Olivier Blanchard penned one of the most incredible blog posts this week:
After having to putting his dog of 15 years to sleep, he shares lessons he’s learned from her about how to be human, and how those lessons can apply to business:
“Don’t ever forget that what makes a business truly great isn’t technology or design or a fancy logo. Those are expressions of something deeper. Something more visceral and powerful and true. What makes a business great, what makes it special, worthy of a connection, worthy of trust and loyalty, admiration and respect, even love, always starts with a beating heart, not a beeping cash register.”

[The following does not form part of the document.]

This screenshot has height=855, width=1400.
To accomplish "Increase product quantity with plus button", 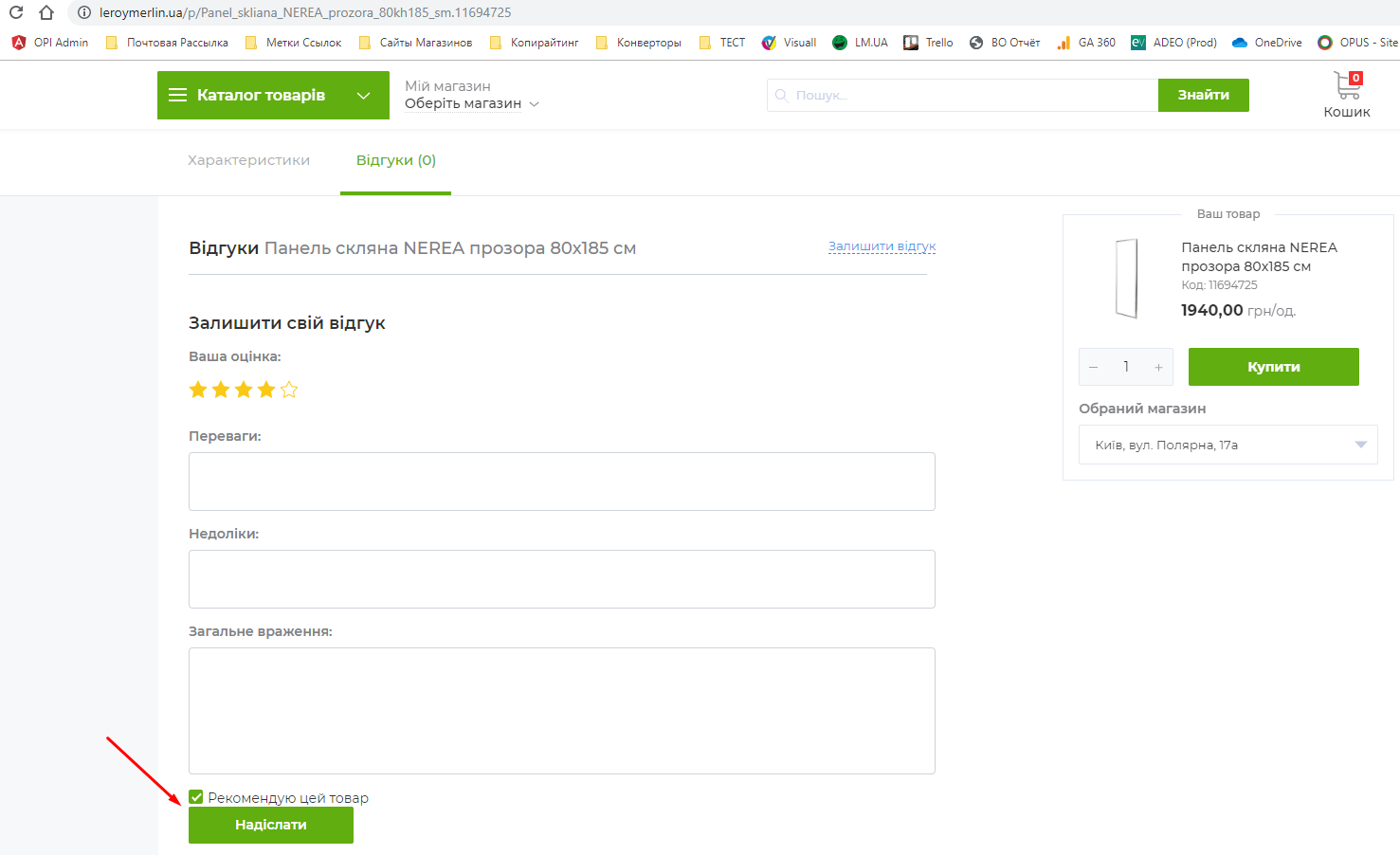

“No company can ever be great unless it can tap into the very essence of what makes us want to connect with each other, and no executive or business manager or cashier can ever truly be great at their jobs unless they also tap into the very thing that makes genuine human connections possible.”
I’ve talked about this before – the idea that caring is a powerful business advantage, a quote I first heard from Scott Johnson.
Sometimes, those in big business try to justify that they can’t afford to slow down enough to care. Caring is hard to control and hard to scale. Caring is scary, especially enabling others to care. A company may issue rules to staff as to where and when they can ‘care,’ eg: when they can bend the rules to serve customers and solve problems in non-traditional ways. Lack of measurable ROI may stop these efforts before they start.
This is why social media is having success stories around things like ComcastCares. That they are seeking out customer problems, not hiding them behind phone trees, where they avoid even customers who are desperately seeking solutions. Companies tend to view customer service by the resources it took to deal with them (eg: lowering time spent on customer service calls), and not whether they put a smile on someone’s face. Tony Hsieh from Zappos focuses on this in his new book Delivering Happiness.
You care when you ask “Is everything okay.” You don’t care when you tell people to call customer service, that it’s someone else’s problem to deal with you.
This is why caring is such a competitive differentiator for your brand. Here are some ways to consider it:
Caring is Hard.
There are no business rules around it. It’s hard to create a system for. It is about giving up control. About trusting your employees – all of them – even the hourly workers.
Caring Makes You Smaller, in a Good Way.
When you care, you are more approachable. You go from being a faceless business to becoming a local business, regardless of your location. It makes you seem smaller, regardless of whether you are.
Caring is Not Just an Output, it is an Input.
Caring is not about talking, it’s about listening. Doing so allows your customers to break through. When you open yourself up, you understand that your business survives at the will of your community, not because you control them.
Caring is Sustainable, Trends Aren’t.
Twitter is not what you should focus on. How you can build a competency to care about customers through a service such as Twitter is what you should focus on. Caring works in good times and bad. It makes the dips less deep, and the peaks higher.
Caring is the Best Research Tool
It means you are always listening, always testing, always iterating. It means you are open to new ideas – to innovation. It means your company has a future because you understand that you don’t have all the answers, that you can’t control everything, that you need to constantly evolve.
Caring Builds a Legacy
What are you creating? What will you look back on in 10 years? Is the product or brand you are developing something that your child understands? Is it your legacy? The ‘thing’ you do is not always as important as ‘how’ you do it. People don’t care much about most shoe stores, but Zappos is a brand people care about. People don’t care about a lot of gadgets, but care a lot about those that Apple creates.